Il rovinoso crollo delle fortune francesi
in Italia seguito alla sconfitta di Pavia e la minaccia dell’affermarsi
dell’egemonia asburgica sulla penisola provocano la formazione della Lega
antimperiale di Cognac, siglata il 22 maggio 1526 tra Francia, il duca di
Milano, Venezia, Firenze e il papa, con l’appoggio esterno dell’Inghilterra. Giovanni
viene nominato capitano generale della fanteria italiana dell’esercito della
Lega, destinato a scacciare gli Imperiali dal Ducato di Milano. Il 20 settembre
1526 i simpatizzanti imperiali Colonna e i loro partigiani penetrano a sorpresa
in Roma, obbligando con le armi Clemente VII a ritirarsi dalla Lega per quattro
mesi. Per mantenere il proprio comando Giovanni, che era soldato del papa, si
trova nuovamente a passare al servizio del Re di Francia. La situazione di
sostanziale stallo della guerra in Lombardia seguita alla forzata, seppur
momentanea, neutralità di Clemente VII, viene interrotta dalla calata dal
Tirolo di 12 mila fanti tedeschi reclutati e guidati da Georg von Frundsberg,
che arrivano il 21 novembre a Castiglione delle Stiviere dopo aver superato le
difese dei valichi alpini predisposte dall’esercito veneziano. Per impedire il
congiungimento dei lanzichenecchi di Frundsberg con le residue forze imperiali
comandate dal duca Carlo di Borbone connestabile di Francia, Francesco Maria I
Della Rovere, capitano generale della Lega in Italia, decide di seguire il
consiglio di Giovanni, lasciando le truppe francesi e svizzere a presidiare il
campo fortificato presso Vaprio d’Adda, posto a copertura di Milano, e
muovendosi con le truppe più mobili della Lega, cioè la cavalleria e la
fanteria italiane, per intercettare i Tedeschi prima che potessero attraversare
il Po e rompere così il contatto con le forze della Lega. L’azione delle truppe
italiane, guidate personalmente da Giovanni con la consueta aggressività, risulta
di particolare efficacia, e sta cominciando a dare i primi risultati quando, il
25 novembre, alla conclusione di uno scontro con la retroguardia dei
lanzichenecchi a Governolo (alla confluenza del Mincio nel Po, nel Marchesato
di Mantova), Giovanni viene colpito da un colpo di falconetto (un pezzo di
artiglieria leggera), che gli fracassa il femore della gamba destra.

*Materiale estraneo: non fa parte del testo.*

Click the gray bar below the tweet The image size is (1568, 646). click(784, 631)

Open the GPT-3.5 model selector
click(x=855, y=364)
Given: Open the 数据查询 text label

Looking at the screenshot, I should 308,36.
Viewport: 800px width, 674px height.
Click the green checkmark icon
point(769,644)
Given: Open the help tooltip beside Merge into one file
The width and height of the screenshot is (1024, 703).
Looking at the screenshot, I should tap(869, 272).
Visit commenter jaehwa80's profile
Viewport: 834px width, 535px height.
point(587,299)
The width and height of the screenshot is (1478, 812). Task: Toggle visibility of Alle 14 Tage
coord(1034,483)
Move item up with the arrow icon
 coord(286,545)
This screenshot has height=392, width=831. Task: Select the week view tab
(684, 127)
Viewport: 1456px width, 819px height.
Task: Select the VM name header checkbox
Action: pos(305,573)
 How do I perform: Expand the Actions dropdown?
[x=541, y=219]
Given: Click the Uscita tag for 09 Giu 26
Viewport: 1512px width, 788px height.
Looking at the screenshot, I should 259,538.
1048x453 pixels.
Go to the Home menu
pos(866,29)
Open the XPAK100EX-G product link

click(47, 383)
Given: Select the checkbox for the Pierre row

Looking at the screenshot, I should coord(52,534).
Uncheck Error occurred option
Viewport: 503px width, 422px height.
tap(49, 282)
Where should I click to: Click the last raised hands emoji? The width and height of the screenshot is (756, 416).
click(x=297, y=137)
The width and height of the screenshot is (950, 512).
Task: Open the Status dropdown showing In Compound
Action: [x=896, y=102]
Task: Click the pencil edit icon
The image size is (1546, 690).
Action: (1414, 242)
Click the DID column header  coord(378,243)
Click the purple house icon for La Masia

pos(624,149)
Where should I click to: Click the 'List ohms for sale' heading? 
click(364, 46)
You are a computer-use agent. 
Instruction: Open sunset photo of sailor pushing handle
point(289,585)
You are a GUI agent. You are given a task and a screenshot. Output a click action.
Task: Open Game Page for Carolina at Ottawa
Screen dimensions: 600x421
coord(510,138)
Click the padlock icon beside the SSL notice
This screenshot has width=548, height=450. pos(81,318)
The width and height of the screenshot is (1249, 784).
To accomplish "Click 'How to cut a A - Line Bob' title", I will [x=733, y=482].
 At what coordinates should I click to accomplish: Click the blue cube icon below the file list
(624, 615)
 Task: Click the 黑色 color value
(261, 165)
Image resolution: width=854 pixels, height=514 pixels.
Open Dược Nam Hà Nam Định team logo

Trasportato tra molte difficoltà a Mantova, nel palazzo del suo amico e
compagno d’armi Luigi Gonzaga, il ritardo nei soccorsi e la gravità della
ferita rendono vana l’amputazione dell’arto leso, eseguita dal celebre medico
ebreo Mastro Abramo.
Giovanni muore a Mantova nella notte tra
il 29 e il 30 novembre 1526, probabilmente in conseguenza di una grave
infezione. Sebbene nel corso della sua esistenza avesse raggiunto una certa
fama, egli non si era sostanzialmente distinto dagli altri giovani e capaci
comandanti della sua generazione, che erano caduti sul campo nel corso della
fase più sanguinosa e violenta delle guerre d’Italia prima di poter raggiungere
la maturità militare. Giovanni aveva partecipato a una sola grande battaglia
(quella della Bicocca), giocando in essa un ruolo abbastanza marginale e
militando tra i perdenti. I suoi più grandi successi li aveva ottenuti al comando
di alcune centinaia di cavalieri e di una unità di fanteria le cui dimensioni
non superavano quelle di un reggimento o, secondo la terminologia militare
italiana dell’epoca, di un «colonnello» (termine che indicava sia l’unità, cioè
un corpo tra le 1000 e le 3000 unità, sia il suo comandante), raggiungendo il
rango di generale solo nel corso della sua ultima campagna.